AIM » Copy the following lines verbatim, beginning at the line containing "Columns dropdown arrow" and continuing through the line containing "click(24, 210)".

MATERIAL FOR THE TASK »
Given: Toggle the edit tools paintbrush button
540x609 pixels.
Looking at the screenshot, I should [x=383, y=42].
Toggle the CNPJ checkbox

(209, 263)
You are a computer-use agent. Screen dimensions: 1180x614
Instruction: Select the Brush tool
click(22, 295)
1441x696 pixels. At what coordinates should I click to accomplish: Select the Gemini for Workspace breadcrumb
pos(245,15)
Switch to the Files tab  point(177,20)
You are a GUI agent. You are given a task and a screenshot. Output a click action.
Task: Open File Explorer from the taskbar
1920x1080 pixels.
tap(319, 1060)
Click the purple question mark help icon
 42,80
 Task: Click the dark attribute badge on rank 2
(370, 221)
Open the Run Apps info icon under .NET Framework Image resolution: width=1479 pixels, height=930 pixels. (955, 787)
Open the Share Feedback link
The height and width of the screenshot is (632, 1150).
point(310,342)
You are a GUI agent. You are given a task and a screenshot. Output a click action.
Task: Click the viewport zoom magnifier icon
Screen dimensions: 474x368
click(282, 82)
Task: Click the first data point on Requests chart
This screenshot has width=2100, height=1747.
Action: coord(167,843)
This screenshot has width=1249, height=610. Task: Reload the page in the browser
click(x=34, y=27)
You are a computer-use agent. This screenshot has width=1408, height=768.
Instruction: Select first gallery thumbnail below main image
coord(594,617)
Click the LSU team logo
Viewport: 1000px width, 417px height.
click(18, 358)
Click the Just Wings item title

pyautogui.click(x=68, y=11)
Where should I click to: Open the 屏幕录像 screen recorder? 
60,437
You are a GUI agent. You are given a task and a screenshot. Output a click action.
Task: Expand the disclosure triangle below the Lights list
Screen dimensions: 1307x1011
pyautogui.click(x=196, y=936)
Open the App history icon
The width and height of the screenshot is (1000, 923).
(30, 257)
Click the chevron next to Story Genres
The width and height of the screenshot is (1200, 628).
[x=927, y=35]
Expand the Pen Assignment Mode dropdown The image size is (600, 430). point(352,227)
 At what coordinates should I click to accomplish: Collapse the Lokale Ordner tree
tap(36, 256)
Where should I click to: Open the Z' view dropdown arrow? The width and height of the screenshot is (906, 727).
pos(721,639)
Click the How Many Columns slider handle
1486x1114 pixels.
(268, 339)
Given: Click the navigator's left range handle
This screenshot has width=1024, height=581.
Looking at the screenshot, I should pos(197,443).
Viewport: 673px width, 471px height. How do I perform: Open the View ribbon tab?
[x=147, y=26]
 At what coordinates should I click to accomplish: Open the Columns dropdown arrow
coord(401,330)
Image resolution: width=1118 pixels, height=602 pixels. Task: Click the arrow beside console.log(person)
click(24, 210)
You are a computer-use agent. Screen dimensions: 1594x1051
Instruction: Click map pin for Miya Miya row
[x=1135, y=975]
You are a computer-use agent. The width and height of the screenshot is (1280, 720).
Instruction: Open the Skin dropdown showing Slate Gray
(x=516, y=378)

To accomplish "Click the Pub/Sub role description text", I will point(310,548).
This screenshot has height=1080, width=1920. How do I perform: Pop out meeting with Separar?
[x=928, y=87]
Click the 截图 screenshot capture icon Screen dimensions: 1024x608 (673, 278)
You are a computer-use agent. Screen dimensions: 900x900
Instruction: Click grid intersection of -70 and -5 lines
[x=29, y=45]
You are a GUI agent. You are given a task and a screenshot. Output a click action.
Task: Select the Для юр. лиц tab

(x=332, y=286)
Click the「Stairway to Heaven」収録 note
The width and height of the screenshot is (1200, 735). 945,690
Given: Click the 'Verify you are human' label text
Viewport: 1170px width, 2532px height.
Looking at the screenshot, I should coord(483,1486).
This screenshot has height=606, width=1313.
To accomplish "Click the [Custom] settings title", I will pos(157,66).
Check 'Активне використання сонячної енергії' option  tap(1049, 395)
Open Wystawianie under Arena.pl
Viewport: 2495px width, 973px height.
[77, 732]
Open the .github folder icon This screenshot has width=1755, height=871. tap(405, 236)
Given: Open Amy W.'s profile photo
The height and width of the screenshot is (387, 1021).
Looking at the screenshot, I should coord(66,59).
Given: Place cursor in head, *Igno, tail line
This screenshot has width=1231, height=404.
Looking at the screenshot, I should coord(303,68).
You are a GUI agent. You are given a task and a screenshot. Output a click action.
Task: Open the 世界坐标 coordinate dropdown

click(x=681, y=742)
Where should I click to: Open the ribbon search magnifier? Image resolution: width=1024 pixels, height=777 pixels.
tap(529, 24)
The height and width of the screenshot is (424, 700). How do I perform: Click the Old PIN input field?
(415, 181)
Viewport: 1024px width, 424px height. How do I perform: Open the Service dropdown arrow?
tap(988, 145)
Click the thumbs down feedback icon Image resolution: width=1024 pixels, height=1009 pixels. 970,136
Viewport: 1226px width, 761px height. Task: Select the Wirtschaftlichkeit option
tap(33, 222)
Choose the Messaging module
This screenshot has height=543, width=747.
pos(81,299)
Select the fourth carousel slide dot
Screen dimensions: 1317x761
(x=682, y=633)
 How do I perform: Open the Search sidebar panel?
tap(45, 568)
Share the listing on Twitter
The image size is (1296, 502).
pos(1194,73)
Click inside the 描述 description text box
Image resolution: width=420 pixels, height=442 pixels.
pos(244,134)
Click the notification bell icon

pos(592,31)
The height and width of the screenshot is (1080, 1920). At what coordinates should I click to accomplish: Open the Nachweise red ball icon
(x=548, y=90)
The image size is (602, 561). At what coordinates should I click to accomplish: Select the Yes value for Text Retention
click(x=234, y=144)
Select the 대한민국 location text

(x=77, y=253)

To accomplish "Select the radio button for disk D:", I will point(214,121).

RESPONSE TO THE EXERCISE »
 At what coordinates should I click to accomplish: Open the Columns dropdown arrow
coord(401,330)
Image resolution: width=1118 pixels, height=602 pixels. Task: Click the arrow beside console.log(person)
click(24, 210)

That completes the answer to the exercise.